1. ## Newtonian Mechanics

A diver of mass 60 kg, on entering water with an initial velocity of 15.35 ms-1, experiences a force of resistance, due to the water opposing motion, of magnitude 180v Newtons, where v is the velocity of the diver in ms-1. In addition to the force of gravity, the diver also experiences a constant upward buoyancy force of 720 N. Take the origin of motion to be at the surface of the water. The magnitude g of the acceleration due to gravity can be taken as 10 ms-1.

Calculate the maximum depth, in metres, the diver will submerge. Give your answer to 3 decimal places.

The answer is 4.41. I cant get it no matter how i try. Hopefully someone could enlighten me

From what i know Fnet= 720+180v-mg and that Fnet=ma

Therefore, i got a=2+3v after simplifying. From there i'm stuck because from what i noticed, acceleration is not constant, so the uniform acceleration/deceleration formula could not be applied.

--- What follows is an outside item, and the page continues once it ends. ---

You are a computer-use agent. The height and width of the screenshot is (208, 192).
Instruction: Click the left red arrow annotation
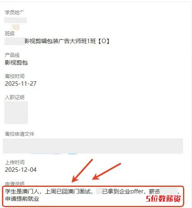pyautogui.click(x=82, y=171)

2. ## Re: Newtonian Mechanics

$v < 0 \implies F_r = -180v > 0$

$ma = -180v + 720 - mg$

$\dfrac{dv}{dt} = 2 - 3v$

try again ...

3. ## Re: Newtonian Mechanics

One approach would be to solve the initial value problem:

$x''(t)+3x'(t)=2$ where $x(0)=0$ and $x'(0)=-15.35$

We see the characteristic equation has roots:

$r\in\{0,-3\}$

And so the homogeneous solution is:

$x_h(t)=c_1+c_2e^{-3t}$

Now, the particular solution will take the form:

$x_p(t)=At$

Using the method of undetermined coefficients, we compute:

$x_p'(t)=A$

$x_p''(t)=0$

And substituting into the ODE, we obtain:

$0+3A=2\implies A=\frac{2}{3}$

And so the particular solution is:

$x_p(t)=\frac{2}{3}t$

Hence, by the principle of superposition, we obtain the general solution:

$x(t)=x_h(t)+x_p(t)=c_1+c_2e^{-3t}+\frac{2}{3}t$

And hence:

$x'(t)=-3c_2e^{-3t}+\frac{2}{3}$

So, we now use the given initial conditions to determine the parameters $c_i$, thereby finding the solution to the IVP...can you proceed?

4. ## Re: Newtonian Mechanics

I'll try to continue from there thanks for the help

5. ## Re: Newtonian Mechanics

On a side note, the answer given is wrong?

6. ## Re: Newtonian Mechanics

Originally Posted by noobpronoobpro
On a side note, the answer given is wrong?
$y=-4.41 \, m$ is correct.

7. ## Re: Newtonian Mechanics

Originally Posted by noobpronoobpro
On a side note, the answer given is wrong?
Let's continue where I left off:

$x(t)=c_1+c_2e^{-3t}+\frac{2}{3}t$

$x'(t)=-3c_2e^{-3t}+\frac{2}{3}$

Using the initial velocity, we find:

$x'(0)=-3c_2e^{-3(0)}+\frac{2}{3}=-3c_2+\frac{2}{3}=-\frac{307}{20}\implies c_2=\frac{961}{180}$

Using the initial position, we find:

$x(0)=c_1+c_2e^{-3(0)}+\frac{2}{3}(0)=c_1+c_2=0\implies c_1=-c_2=-\frac{961}{180}$

And so the solution to the given IVP is:

$x(t)=-\frac{961}{180}+\frac{961}{180}e^{-3t}+\frac{2}{3}t=\frac{1}{180}\left(961e^{-3t}+120t-961\right)$

Now, to find the maximum depth, we need to find the time when the diver's velocity is zero:

$x'(t)=-\frac{961}{60}e^{-3t}+\frac{2}{3}=0\implies t=\frac{1}{3}\ln\left(\frac{961}{40}\right)$

And so the position at this time is:

$x(t)= \frac{1}{180}\left(961\cdot\frac{40}{961}+ 120\cdot\frac{1}{3}\ln\left(\frac{961}{40}\right)-961\right)= \frac{1}{180}\left(40+ 40\ln\left(\frac{961}{40}\right)- 961\right)\approx-4.41020112114303$

8. ## Re: Newtonian Mechanics

woah thx for the explicit explanation. i was able to get the solution to the given IVP but i think i made some mistake while finding the time which result in me not getting the answer really thankful for ur help!